━━ EXTRACTED DATA
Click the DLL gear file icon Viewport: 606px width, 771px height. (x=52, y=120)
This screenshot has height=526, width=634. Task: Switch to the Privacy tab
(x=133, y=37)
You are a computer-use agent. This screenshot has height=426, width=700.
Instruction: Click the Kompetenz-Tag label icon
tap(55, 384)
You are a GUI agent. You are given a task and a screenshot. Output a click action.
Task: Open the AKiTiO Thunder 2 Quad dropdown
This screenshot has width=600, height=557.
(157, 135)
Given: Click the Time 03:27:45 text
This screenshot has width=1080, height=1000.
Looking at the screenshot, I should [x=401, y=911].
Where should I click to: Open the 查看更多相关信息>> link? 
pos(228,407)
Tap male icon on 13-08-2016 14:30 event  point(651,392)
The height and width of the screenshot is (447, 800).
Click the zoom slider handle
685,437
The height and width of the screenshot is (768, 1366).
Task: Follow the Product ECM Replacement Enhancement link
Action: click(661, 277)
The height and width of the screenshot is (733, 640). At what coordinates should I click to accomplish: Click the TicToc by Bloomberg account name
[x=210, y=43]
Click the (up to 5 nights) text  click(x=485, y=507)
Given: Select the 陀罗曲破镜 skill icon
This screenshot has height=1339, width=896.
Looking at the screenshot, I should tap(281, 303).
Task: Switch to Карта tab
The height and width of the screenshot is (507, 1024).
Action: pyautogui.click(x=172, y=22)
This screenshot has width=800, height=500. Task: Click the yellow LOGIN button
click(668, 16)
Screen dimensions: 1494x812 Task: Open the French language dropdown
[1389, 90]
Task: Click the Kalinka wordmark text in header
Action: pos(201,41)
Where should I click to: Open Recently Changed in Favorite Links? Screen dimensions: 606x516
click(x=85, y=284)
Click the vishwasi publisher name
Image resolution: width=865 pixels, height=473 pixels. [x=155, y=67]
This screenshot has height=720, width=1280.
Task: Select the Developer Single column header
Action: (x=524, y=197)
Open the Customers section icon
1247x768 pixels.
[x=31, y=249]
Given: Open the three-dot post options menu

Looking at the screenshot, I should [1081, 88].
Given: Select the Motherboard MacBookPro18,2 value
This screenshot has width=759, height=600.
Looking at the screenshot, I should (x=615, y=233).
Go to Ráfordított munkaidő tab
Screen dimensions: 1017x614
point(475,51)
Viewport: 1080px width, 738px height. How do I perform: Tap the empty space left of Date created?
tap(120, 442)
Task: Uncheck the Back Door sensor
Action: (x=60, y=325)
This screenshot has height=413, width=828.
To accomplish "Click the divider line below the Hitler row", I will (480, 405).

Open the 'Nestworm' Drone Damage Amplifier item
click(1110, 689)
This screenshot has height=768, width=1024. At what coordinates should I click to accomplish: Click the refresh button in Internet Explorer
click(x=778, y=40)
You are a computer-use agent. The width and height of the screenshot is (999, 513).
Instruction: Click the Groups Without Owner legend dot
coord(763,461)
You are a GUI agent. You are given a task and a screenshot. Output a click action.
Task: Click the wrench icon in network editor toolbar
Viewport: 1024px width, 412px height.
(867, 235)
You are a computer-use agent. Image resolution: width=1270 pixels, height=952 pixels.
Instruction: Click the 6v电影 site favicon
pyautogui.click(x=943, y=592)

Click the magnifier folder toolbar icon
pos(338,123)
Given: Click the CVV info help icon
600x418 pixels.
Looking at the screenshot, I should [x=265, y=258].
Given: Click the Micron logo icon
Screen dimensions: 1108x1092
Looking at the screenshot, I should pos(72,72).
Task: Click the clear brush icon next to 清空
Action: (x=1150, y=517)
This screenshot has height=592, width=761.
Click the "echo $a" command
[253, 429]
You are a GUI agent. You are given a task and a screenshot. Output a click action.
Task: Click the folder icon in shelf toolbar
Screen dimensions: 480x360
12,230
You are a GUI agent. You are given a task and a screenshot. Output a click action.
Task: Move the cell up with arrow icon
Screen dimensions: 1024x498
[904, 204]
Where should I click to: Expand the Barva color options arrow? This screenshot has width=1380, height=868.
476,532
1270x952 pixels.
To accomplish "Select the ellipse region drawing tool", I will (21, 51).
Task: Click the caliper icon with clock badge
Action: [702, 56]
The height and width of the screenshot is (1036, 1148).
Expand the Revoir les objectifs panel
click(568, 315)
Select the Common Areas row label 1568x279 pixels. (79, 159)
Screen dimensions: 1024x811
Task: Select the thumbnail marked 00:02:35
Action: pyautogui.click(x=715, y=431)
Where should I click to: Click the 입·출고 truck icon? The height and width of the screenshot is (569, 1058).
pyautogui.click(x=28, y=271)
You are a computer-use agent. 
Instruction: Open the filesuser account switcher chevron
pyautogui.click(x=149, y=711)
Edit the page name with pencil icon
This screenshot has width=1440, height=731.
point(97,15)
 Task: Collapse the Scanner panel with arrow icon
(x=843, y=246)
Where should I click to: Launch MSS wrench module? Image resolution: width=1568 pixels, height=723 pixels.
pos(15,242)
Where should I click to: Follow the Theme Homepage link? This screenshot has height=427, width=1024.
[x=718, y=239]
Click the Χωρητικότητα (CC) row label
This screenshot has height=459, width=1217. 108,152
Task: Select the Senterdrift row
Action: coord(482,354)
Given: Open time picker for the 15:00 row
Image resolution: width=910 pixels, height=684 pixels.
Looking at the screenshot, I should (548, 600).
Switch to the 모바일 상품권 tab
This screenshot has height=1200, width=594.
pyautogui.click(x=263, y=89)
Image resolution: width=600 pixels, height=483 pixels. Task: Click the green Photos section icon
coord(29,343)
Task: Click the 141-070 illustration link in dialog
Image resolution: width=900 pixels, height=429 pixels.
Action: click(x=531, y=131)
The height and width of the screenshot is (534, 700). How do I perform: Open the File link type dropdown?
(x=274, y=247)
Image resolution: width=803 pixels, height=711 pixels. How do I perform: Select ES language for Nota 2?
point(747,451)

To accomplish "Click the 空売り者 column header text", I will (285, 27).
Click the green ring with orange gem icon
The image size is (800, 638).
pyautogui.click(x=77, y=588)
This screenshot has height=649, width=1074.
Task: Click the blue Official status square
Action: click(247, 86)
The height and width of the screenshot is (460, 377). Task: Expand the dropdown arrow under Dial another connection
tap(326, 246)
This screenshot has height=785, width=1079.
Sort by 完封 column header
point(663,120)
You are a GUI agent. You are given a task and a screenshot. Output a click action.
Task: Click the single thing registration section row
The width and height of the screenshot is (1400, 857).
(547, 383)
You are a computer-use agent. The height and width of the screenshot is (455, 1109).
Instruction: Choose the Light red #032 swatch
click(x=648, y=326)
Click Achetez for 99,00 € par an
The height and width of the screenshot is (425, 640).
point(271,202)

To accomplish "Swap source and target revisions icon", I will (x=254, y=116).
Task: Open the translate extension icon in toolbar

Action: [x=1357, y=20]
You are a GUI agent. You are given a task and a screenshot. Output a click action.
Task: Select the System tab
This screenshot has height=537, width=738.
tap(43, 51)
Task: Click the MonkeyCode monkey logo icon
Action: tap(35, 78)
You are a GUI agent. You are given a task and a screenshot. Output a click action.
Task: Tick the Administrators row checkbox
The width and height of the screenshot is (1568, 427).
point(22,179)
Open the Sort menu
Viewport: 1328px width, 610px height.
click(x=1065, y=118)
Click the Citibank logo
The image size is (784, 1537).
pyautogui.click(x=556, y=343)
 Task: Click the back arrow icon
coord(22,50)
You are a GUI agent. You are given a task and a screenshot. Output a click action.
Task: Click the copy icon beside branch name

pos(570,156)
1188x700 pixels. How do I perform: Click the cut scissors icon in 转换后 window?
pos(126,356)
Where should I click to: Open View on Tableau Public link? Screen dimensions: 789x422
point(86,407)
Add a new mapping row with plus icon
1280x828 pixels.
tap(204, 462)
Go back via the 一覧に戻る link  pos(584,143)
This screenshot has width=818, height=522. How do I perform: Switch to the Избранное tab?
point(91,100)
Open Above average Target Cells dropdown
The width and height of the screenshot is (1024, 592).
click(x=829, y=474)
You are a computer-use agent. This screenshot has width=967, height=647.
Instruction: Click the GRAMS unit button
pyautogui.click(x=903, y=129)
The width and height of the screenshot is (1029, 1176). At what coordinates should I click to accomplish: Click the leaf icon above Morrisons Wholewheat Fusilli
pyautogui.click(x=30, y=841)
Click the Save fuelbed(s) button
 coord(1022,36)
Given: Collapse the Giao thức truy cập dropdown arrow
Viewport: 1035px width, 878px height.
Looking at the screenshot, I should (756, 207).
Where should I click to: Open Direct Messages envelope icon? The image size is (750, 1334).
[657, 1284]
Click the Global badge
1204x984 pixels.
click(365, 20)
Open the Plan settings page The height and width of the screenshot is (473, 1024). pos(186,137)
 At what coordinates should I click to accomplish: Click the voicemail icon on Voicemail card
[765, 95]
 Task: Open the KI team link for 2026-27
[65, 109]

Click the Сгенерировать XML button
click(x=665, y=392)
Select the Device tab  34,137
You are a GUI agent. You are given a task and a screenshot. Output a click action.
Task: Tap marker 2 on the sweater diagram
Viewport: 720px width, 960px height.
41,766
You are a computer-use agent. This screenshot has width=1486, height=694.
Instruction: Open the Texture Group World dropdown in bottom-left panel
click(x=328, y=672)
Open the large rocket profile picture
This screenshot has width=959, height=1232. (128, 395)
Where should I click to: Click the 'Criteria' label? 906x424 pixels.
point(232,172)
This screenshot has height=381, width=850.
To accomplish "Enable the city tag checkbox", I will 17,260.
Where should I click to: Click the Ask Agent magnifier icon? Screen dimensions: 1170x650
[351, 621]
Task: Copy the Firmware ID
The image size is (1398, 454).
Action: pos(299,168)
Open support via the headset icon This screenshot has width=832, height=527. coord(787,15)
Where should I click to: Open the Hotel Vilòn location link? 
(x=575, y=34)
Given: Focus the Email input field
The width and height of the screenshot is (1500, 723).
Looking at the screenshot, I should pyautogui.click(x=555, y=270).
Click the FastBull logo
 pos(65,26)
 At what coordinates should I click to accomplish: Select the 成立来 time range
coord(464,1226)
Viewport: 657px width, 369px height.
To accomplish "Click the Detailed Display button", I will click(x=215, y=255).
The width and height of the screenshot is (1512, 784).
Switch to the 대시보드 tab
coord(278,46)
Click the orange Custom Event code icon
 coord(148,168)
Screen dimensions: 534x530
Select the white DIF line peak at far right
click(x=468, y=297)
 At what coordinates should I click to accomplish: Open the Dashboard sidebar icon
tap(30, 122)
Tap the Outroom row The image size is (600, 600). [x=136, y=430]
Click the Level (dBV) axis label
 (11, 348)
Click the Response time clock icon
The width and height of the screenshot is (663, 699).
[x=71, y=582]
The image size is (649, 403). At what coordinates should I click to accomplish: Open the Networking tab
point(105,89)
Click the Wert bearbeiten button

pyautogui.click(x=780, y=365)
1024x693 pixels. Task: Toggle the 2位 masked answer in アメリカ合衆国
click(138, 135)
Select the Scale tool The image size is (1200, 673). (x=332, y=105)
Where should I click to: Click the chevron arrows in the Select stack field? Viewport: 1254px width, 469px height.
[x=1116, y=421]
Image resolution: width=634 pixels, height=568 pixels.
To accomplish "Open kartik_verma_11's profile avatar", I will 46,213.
━━━━
Among the entries above, locate the lines containing "Instruction: Open the Texture" and "Task: Copy the Firmware ID", and transcribe exactly those two lines and all lines between.

Instruction: Open the Texture Group World dropdown in bottom-left panel
click(x=328, y=672)
Open the large rocket profile picture
This screenshot has width=959, height=1232. (128, 395)
Where should I click to: Click the 'Criteria' label? 906x424 pixels.
point(232,172)
This screenshot has height=381, width=850.
To accomplish "Enable the city tag checkbox", I will 17,260.
Where should I click to: Click the Ask Agent magnifier icon? Screen dimensions: 1170x650
[351, 621]
Task: Copy the Firmware ID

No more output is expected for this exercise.